Tramway Theater
National Theater Conservatory
Originally created for the National Theater Conservatory, the Tramway theater is now an integral part of the DPAC education outreach and also serves as yet another venue for the largest theater complex in the US after NY's Lincoln Center.
Denver, Colorado | Intimate drama | with Eric Bartczak Architects
Located in the heart of Denver’s downtown arts district at 13th and Arapahoe streets, the historic Denver Tramway building is owned by the Denver Center for the Performing Arts and home to the Denver Center Theatre Company, the Denver Center Theatre Academy, the National Theatre Conservatory and the National Center for Voice and Speech. The building, constructed in 1910 to serve as the maintenance and storage facility for Denver’s railroad system, underwent a $9.3 million renovation and expansion, for which Robert F. Mahoney & Associates served as the acoustical design consultant.
Completed in October 2003, the project brings to the building a new theater for children’s productions, a state-of-the-art dance and movement studio, a design studio, a TV and film studio, rehearsal spaces, educational resources and the addition of a fourth floor to the existing three-story structure.

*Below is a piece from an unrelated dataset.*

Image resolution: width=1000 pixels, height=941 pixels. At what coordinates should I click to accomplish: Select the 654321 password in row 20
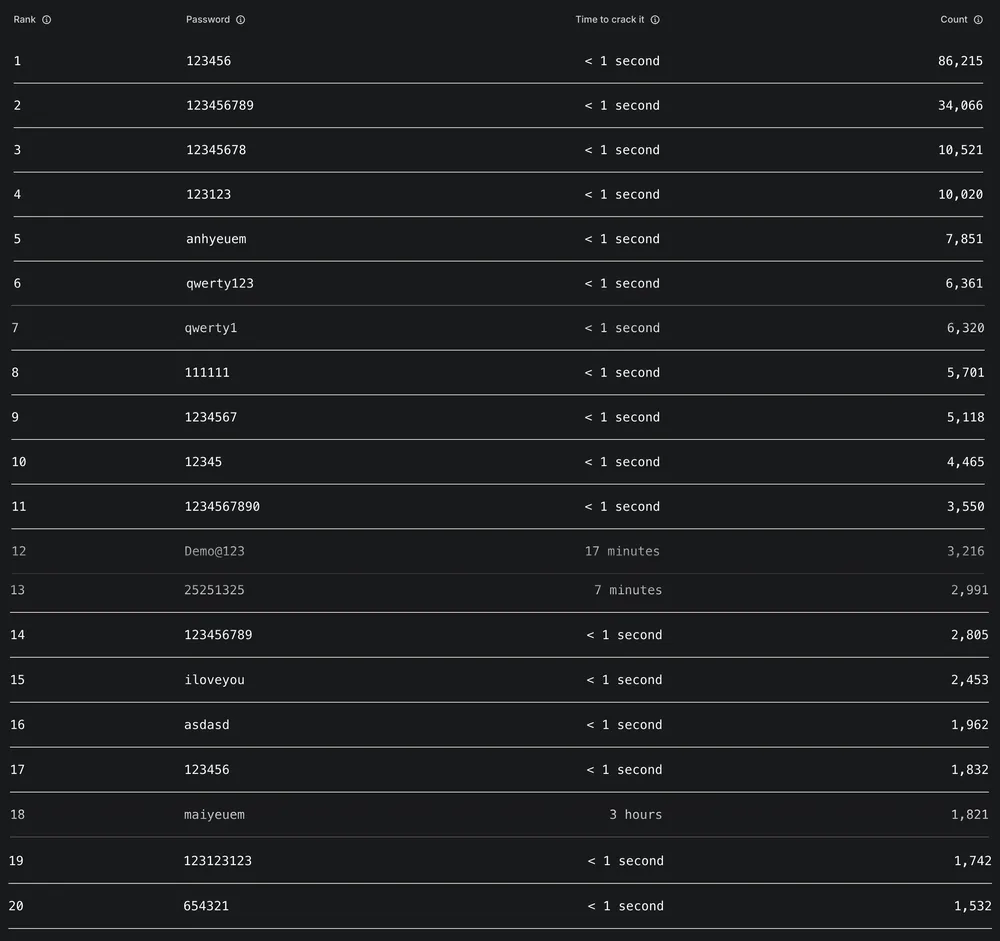pos(206,906)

The new fourth floor is dedicated to the research and diagnostic work of the National Center for Voice and Speech, which conducts vocal research, assists people with vocal disorders and hosts free voice workshops designed to prevent vocal problems. The world’s only speech research center affiliated with a performing arts organization, the NCVS was merged with the Denver Center for the Performing Arts’ Wilbur James Gould Voice Center in large part because of the additional facilities provided by the Tramway expansion project.
Founded in 1972 by Chairman Donald R. Seawell and dedicated to excellence in the arts, the Tony Award-winning Denver Center for the Performing Arts is a showcase for live theater, a nurturing ground for new plays, a preferred stop on the Broadway touring circuit, a national training school for actors and the site of some of this country’s most innovative voice research. As the DCPA, which purchased the Tramway nearly a decade ago, notes: The architectural and acoustical improvements to the building “promise educational benefits for generations to come.”